**Aufgabe:** Gib alle Zeilen der folgenden Auflistung wortgetreu wieder. Lass dabei die Bilder weg.

::::::::::

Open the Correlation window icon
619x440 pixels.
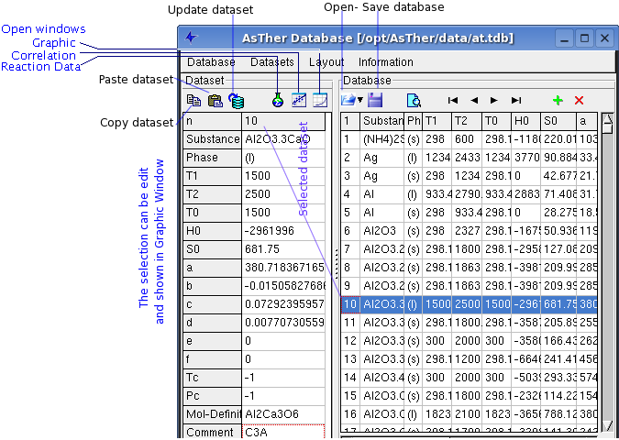click(x=299, y=100)
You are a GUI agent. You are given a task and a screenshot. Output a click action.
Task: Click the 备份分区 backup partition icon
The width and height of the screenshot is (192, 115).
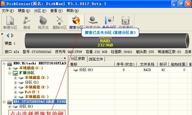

::::::::::

**Ergebnis:**
Open the Correlation window icon
619x440 pixels.
click(x=299, y=100)
You are a GUI agent. You are given a task and a screenshot. Output a click action.
Task: Click the 备份分区 backup partition icon
The width and height of the screenshot is (192, 115).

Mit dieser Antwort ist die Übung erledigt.